The Japanese authorities cited him for DWI and fined him 350,000 yen for his actions that night.

He didn’t have the money to pay, so the Air Force turned him over to the Japanese police and he was placed in jail. There, he spent mind-numbing, eight-hour shifts folding boxes of mesh netting that would later be used to hold fruit. For his work, he earned 5,000 yen ($64) a day.

He said he received no special privileges. He ate the same Japanese food as the other prisoners — rice, soup and vegetables.

“Breakfast, lunch and dinner (are) the same thing,” he said.

He got either two or three 10-minute showers a week, and had to attend 30-minute exercise sessions five days a week.

With no one to talk to, Smith said the time in jail gave him a lot of time to think about his mistakes, “my own soul searching if you will.
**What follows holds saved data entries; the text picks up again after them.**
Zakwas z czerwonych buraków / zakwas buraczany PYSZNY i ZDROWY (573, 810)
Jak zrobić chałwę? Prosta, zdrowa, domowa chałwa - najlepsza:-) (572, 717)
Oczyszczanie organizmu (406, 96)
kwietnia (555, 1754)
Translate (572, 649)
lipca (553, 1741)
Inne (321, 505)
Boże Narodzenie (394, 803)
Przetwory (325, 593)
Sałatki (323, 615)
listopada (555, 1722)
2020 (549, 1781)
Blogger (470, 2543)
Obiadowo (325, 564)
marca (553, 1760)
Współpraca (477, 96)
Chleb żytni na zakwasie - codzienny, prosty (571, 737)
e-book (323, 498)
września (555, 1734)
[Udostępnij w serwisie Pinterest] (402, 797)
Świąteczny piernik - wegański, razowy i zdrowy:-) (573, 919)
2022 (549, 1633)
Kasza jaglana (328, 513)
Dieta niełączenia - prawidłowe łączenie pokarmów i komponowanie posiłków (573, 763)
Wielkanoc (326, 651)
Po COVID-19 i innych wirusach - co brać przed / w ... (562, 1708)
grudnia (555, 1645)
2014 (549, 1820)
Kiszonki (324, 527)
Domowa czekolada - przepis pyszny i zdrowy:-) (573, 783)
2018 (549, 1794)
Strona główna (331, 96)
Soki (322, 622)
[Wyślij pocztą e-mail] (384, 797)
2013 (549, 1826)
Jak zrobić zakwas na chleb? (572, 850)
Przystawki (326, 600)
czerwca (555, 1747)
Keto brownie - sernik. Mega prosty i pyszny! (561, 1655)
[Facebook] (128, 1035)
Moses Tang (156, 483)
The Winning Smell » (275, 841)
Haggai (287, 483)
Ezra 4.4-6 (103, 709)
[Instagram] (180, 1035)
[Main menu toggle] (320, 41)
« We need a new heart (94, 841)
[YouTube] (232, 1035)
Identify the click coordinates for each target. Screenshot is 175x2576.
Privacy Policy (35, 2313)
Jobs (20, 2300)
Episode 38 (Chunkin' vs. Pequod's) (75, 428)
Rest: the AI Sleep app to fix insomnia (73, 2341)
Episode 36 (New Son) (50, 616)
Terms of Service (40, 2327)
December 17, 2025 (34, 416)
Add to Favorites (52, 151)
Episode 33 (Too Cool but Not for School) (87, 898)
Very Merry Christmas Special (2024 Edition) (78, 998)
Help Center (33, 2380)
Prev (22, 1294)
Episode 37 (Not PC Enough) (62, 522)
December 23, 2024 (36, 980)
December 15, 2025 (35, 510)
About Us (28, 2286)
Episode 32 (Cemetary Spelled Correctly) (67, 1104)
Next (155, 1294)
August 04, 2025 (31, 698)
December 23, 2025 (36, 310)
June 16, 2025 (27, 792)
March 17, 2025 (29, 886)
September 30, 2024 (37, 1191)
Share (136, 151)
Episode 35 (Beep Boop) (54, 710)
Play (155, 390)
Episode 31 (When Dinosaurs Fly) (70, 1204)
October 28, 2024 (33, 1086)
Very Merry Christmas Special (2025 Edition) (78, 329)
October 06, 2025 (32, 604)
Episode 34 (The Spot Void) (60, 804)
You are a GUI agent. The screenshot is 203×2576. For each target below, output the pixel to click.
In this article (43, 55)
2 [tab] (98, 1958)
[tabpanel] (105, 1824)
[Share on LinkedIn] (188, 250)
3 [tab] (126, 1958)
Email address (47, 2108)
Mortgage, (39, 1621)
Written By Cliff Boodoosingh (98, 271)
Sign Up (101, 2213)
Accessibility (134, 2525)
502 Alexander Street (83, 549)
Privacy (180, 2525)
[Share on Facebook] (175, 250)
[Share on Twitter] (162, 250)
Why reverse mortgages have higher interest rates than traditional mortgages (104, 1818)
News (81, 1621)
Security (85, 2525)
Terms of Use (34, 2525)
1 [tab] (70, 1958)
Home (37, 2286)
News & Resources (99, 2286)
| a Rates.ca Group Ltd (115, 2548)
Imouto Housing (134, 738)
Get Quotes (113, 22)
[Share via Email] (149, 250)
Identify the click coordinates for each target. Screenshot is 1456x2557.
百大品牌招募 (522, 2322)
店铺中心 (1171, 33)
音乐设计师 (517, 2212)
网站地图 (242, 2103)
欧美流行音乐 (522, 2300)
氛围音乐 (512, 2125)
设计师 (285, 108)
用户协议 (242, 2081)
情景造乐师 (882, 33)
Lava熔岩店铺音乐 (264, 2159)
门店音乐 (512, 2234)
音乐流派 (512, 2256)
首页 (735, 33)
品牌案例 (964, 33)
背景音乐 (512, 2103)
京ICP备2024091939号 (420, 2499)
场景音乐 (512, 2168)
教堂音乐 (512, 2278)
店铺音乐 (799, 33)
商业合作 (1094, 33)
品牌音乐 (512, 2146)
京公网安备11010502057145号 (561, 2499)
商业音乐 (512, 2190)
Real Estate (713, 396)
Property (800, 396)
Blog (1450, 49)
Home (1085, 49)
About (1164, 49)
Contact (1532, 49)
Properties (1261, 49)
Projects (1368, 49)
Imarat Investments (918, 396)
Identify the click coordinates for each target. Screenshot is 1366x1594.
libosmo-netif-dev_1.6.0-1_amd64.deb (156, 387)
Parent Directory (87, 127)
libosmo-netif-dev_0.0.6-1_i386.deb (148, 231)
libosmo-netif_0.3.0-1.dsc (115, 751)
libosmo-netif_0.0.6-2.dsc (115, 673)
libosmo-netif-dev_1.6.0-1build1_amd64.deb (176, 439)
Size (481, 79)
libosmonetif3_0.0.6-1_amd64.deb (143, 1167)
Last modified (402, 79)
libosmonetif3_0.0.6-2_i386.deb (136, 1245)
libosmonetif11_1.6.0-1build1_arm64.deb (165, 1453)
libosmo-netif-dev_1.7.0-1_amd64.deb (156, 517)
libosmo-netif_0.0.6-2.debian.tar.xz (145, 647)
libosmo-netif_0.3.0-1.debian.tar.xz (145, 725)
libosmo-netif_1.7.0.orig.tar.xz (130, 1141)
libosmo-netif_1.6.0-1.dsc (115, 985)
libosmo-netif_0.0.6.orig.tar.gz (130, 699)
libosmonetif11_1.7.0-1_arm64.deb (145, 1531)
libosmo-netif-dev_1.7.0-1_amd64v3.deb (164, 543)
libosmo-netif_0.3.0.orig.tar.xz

That’s the only thing I had, me and my own thoughts.

“I did look at what I did and obviously saw flaws in my actions and the things I had done leading up to that situation.”

Smith said he hopes other people at Misawa will hear what happened to him, take it to heart, and not put themselves through the same drama.

“I would definitely say it’s not a pleasant experience and I guarantee nobody would come out with good things to say about it,” Smith said.

Col. Val A. Wimmer Jr., vice commander of Misawa’s 35th Fighter Wing, lauded Smith for having the courage to bring his story to the public.

“We won’t know when, we won’t know who, we won’t know where, but if it affects one person — and I bet it will — then it’s worth it,” Wimmer said.